▶ [ASSIGNMENT 1]:
From the article on the home health payment rule, write out the passage starting with "HHGM was one" and going on through "reduce care access.".
▶ [ASSIGNMENT 2]:
According to the home health payment rule article, how much could HHGM have cut from reimbursement payments to providers in 2019 alone?
▶ [ASSIGNMENT 3]:
In one to three sentences, explain what the home health payment rule article gives as the changes that made HHGM such a significant regulatory proposal.

▶ [SOURCE TEXT]:
[Updated] CMS Finalizes Home Health Payment Rule Without HHGM

The home health groupings model (HHGM) has been defeated—for now.

The Centers for Medicare & Medicaid Services (CMS) released its final rule for the home health care prospective payment system (PPS) 2018 update without finalizing HHGM, which was proposed to be implemented in 2019.

“We are not finalizing the implementation of the Home Health Groupings Model (HHGM) in this final rule,” the rule reads. “We received a number of comment from the public that we would like to take into further action.”


HHGM was one of the most significant regulatory proposals to hit the home health care industry in decades. It proposes to swap the current 60-day episode of care into a 30-day payment period, and could have slashed as much as $950 million in reimbursement payments to providers in 2019 alone. Industry groups estimate the model translates to a 17% or 15% rate cut to providers. It also proposes to change reimbursement rates and incentives for therapy services, which some industry advocates said would reduce care access.

▶ [EXTRACTED ENTRIES]:

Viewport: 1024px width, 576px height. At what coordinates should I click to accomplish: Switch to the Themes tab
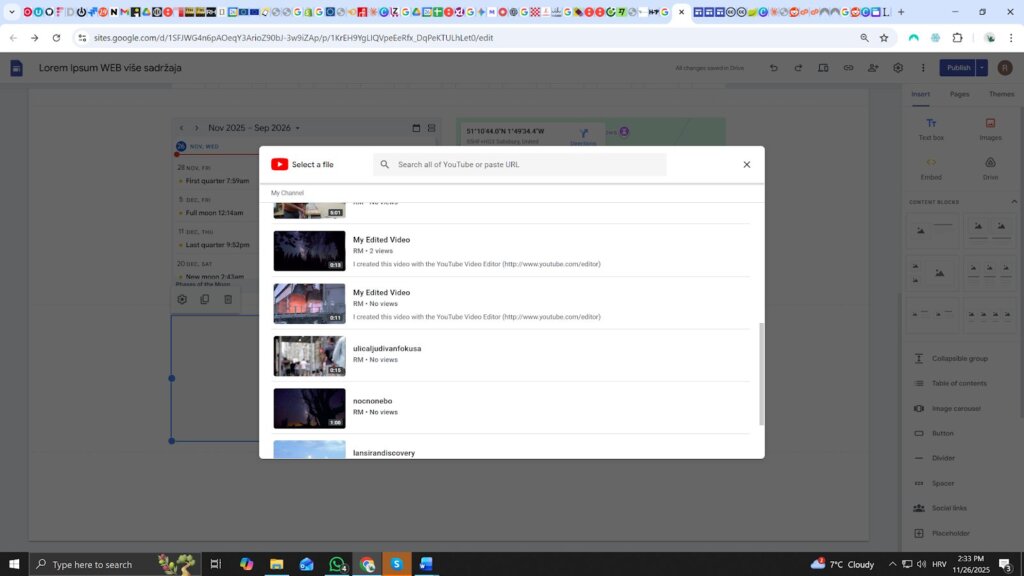[1001, 94]
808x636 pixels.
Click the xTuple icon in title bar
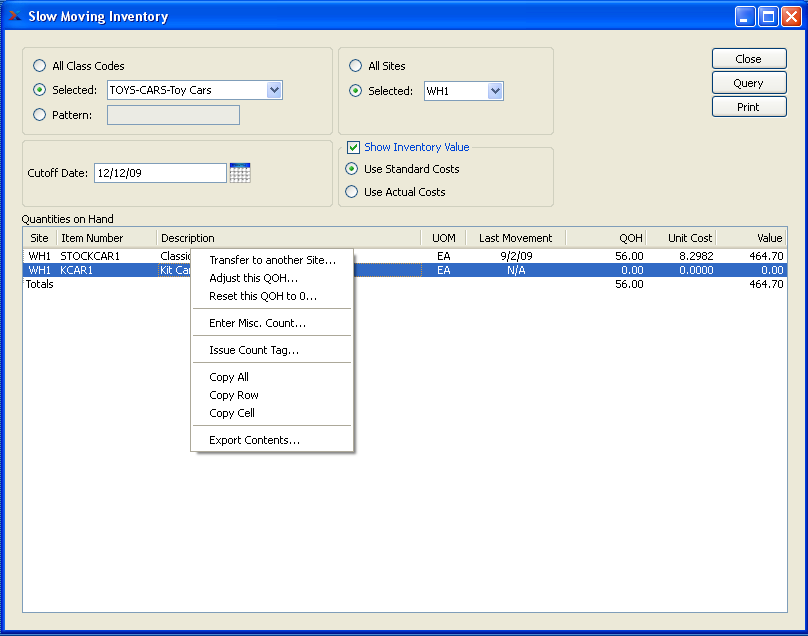pos(14,16)
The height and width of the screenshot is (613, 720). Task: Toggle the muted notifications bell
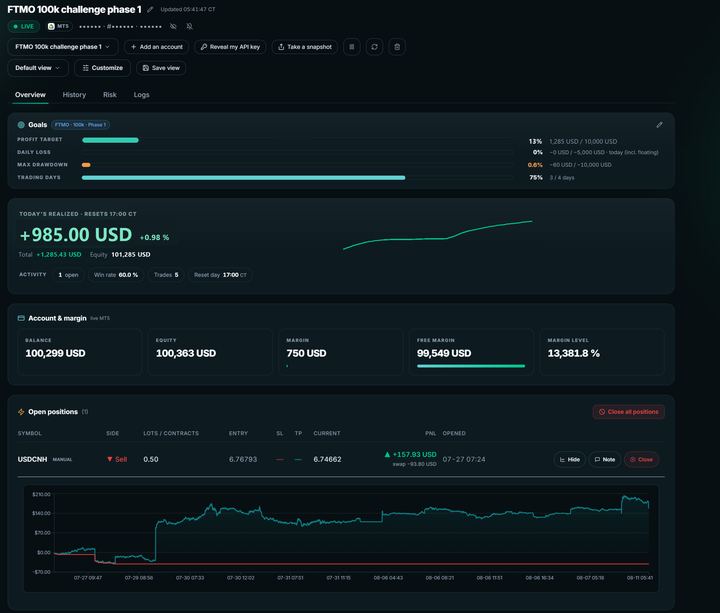tap(189, 27)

▶ [TASK RESPONSE 1]:
HHGM was one of the most significant regulatory proposals to hit the home health care industry in decades. It proposes to swap the current 60-day episode of care into a 30-day payment period, and could have slashed as much as $950 million in reimbursement payments to providers in 2019 alone. Industry groups estimate the model translates to a 17% or 15% rate cut to providers. It also proposes to change reimbursement rates and incentives for therapy services, which some industry advocates said would reduce care access.

▶ [TASK RESPONSE 2]:
As much as $950 million.

▶ [TASK RESPONSE 3]:
HHGM proposes to replace the current 60-day episode of care with a 30-day payment period, and it could have cut as much as $950 million in reimbursement payments to providers in 2019 alone. It also proposes to change reimbursement rates and incentives for therapy services.